Yes, all very exciting for science students, but, as always, the 
arts/language research students seem to be left out in the cold; I am 
in my third year of a full-time PhD in computer assisted language 
learning and I have been able to get no funding despite continued 
frustrating, and ultimately time consuming and distracting, effort in 
that direction; oh, except a couple of hundred quid from my department 
to fund one of three expensive research trips I have had to take to 
Germany (Thanks to LLT at UEA). I have attended four conferences during 
my two years so far, one of which was supported by BALEAP (thanks!); 
the rest cost me deep in the purse. I have just returned from a 
conference in Barcelona that cost me (and my wife and kids) £400.  My 
wife works part-time to keep bread on the table, etc. 

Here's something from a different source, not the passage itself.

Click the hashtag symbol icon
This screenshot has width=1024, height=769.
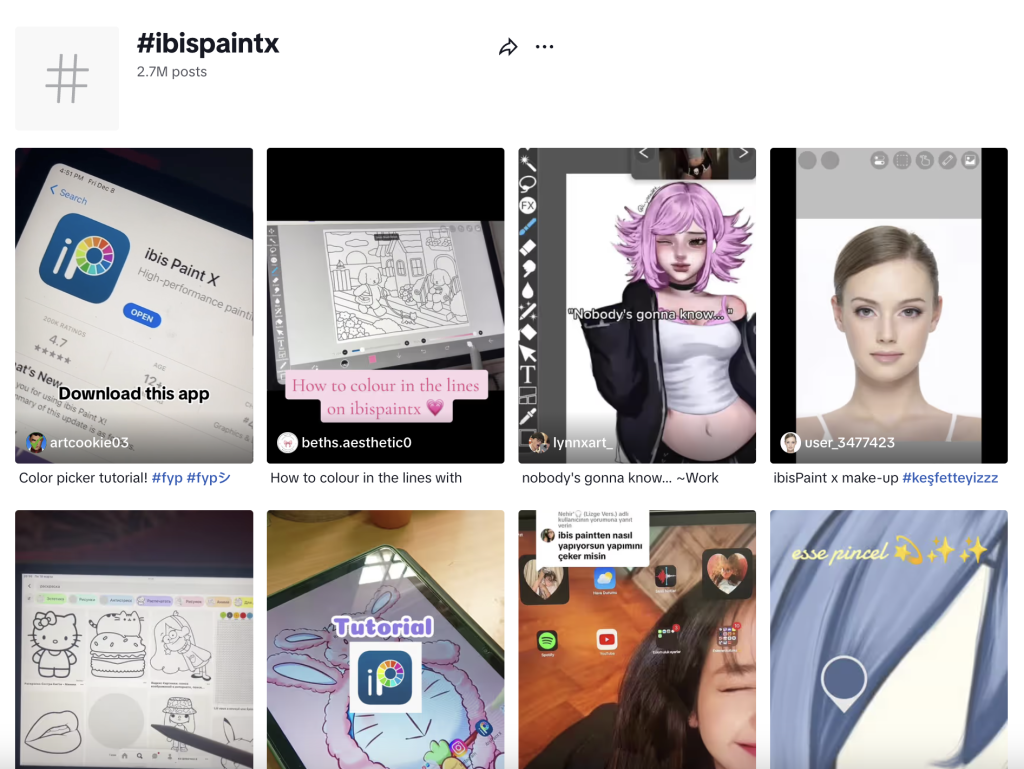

You must forgive my scepticism in response to this 'good news'; but the 
imbalance on the part of the government in favour of science research, 
already relatively heavily funded by private industry, is not only 
another kick in the teeth to arts/language research students, but I 
believe represents an attitude to research which appears content to 
promote a situation redolent of battery farming whereby authorities are 
happy to fund arts students up to PGCE level so that they can be dumped 
into the lamentable education system to give children a token arts 
background, while the 'serious' money goes towards encouraging a 
science bias in the higher levels of academic life. 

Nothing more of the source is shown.